TASK GOAL - This exercise asks for an exact transcription of every entry.

Segment Start: SOURCE MATERIAL

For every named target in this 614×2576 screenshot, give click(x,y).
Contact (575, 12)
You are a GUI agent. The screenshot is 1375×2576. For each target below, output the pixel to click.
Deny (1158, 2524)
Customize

Segment End: SOURCE MATERIAL

RESPONSE TO THIS TASK -
For every named target in this 614×2576 screenshot, give click(x,y).
Contact (575, 12)
You are a GUI agent. The screenshot is 1375×2576. For each target below, output the pixel to click.
Deny (1158, 2524)
Customize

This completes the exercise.